Think time-effectiveness. Ongoing, ask if yourself, "Is this worth doing?" And if so, how perfectionistically?" Just as we drive faster or slower depending on the situation, we should choose the right speed for tackling a task.

If you're smart, avoid teams. Not withstanding the ubiquitous public extolling of teamwork, the following rule of thumb is generally wiser: Try to work solo if you're brighter and more motivated than most of your coworkers. If you're not, get on teams.

Tell quest stories. Everyone knows that most people are persuaded more by story than by statistics but less well-known is that a most powerful form of story is the quest story: Describe a problem and the travails of trying to solve it, ideally a problem you tackled.

Hire slow; fire fast. Hiring may be the manager's most important task. Rather than rely on responses to job ads, tap your extended network--they're more likely to refer good candidates. Then evaluate applicants mainly by having them do simulations of tough tasks they'll encounter on the job.

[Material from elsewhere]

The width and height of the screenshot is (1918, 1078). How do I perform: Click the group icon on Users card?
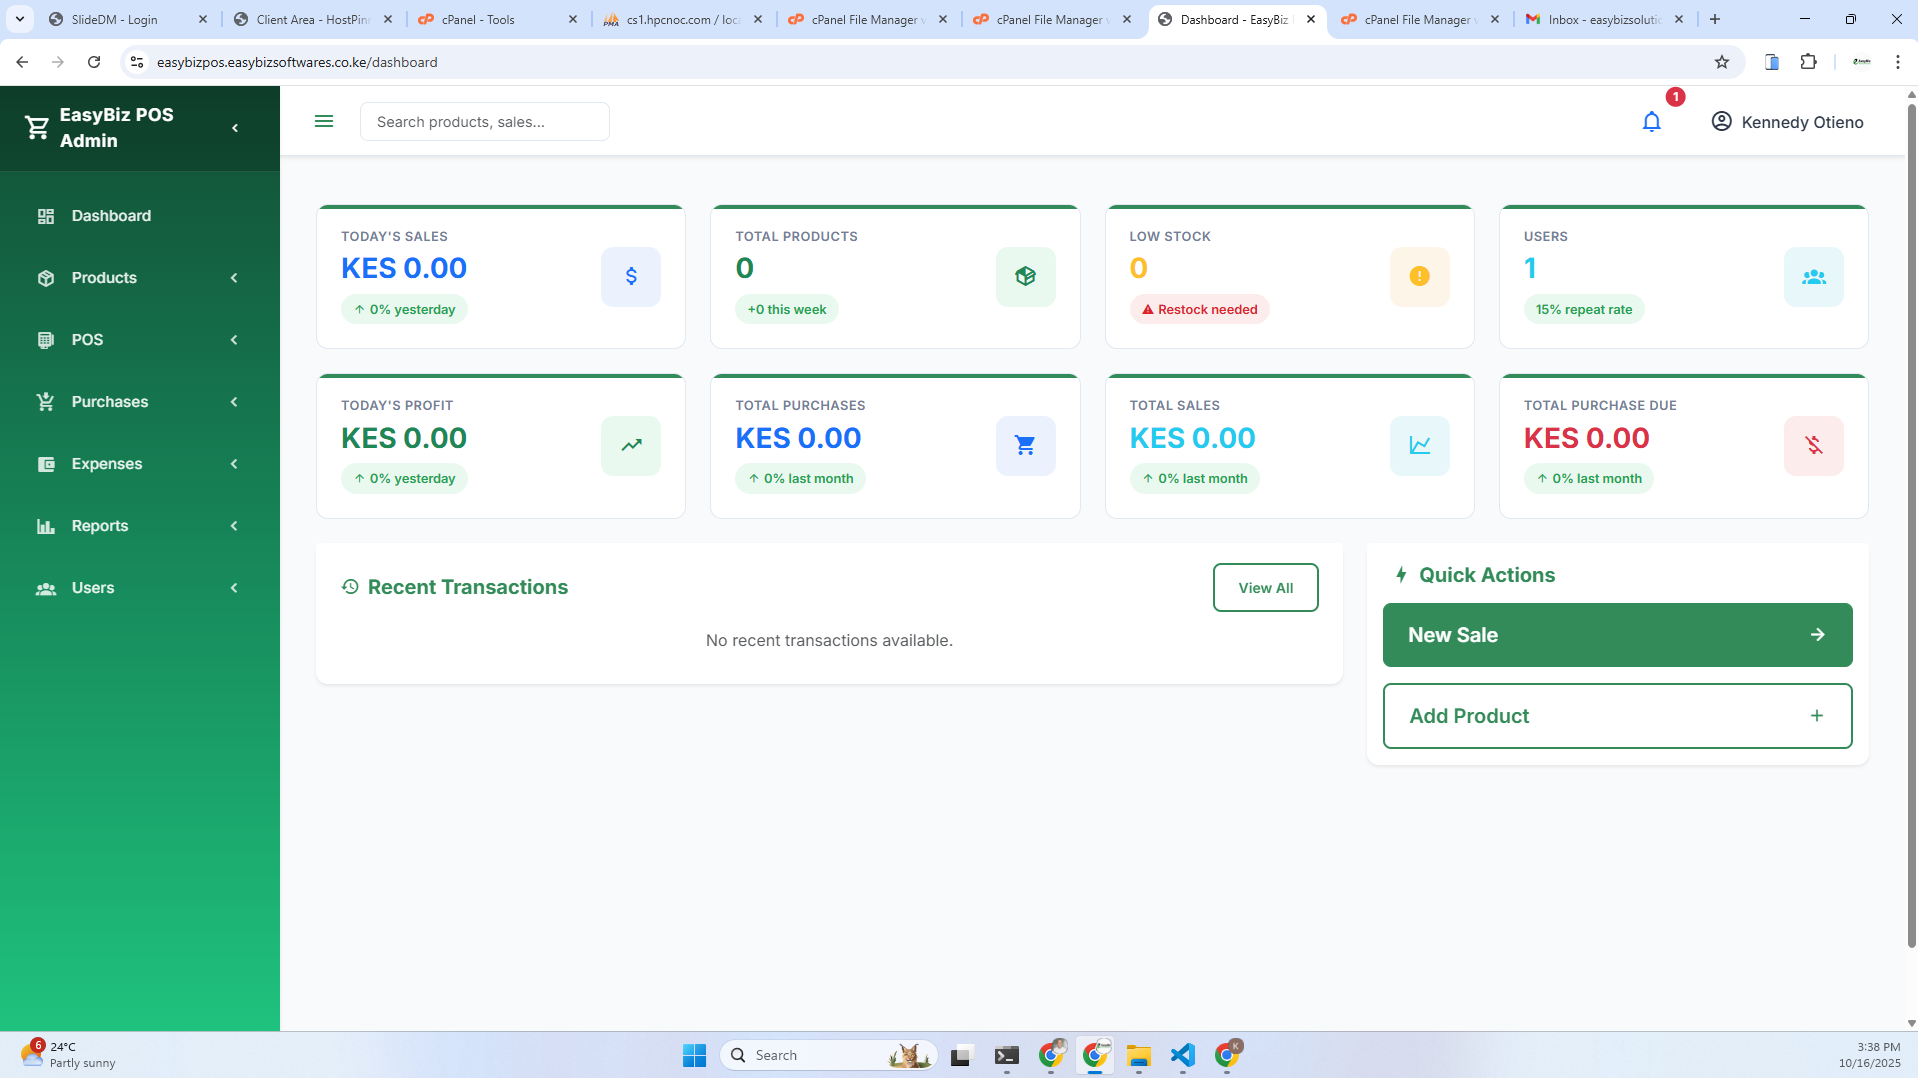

If an employee is doing poorly, after a brief attempt at remediation, it's usually wiser to cut your losses and try someone else. Extra time is usually not only wasted and stressful but increases the employee's enmity and, in turn, likelihood of filing a wrongful termination claim.

Self-Employment

Don't innovate; replicate. The leading edge too often turns out to be the bleeding edge. Guinea pigs usually die. So you lower your risk in starting a business by taking a proven business idea and cloning it in a new location or giving it a minor tweak. For example, you're more likely to succeed by incorporating the best features of five busy laundromats into yours than by trying to invent some new product.

Keep it simple. The more complicated the business, the bigger the risk. Do one simple thing well. For example, sell amazing grilled cheese sandwiches.

Be cheap. Money is a business's lifeblood. Spend too much and you'll die. So, for example, work from home or see if you can get space free from a friend, a room in a church, whatever. Hire on a just-in-time, by-the hour basis. Use a template website, not a custom-created one. Figure out how much to pay for products based not on the retail price but on what it must cost to manufacture. Example: Eyeglass frames may cost $200 retail but pennies to make--they're just cheap metal or plastic. So if you, Mr. Optician, think you're getting a good deal in buying frames "wholesale" for $50, you're wrong. $1.00 is closer to right.

General advice

Work long hours. That doesn't sound like fun but when you're doing work you're good at and realize that the life-well-led really is mainly about productivity, you'll be glad to work long hours, even if it didn't increase your job security or make you more money.

Follow my father's advice. When I asked him, a Holocaust survivor, why he so rarely talked about that, he said, "The Nazis took five years from my life. I won't give them one minute more. Never look back. Always take the next step forward." I can offer no better advice.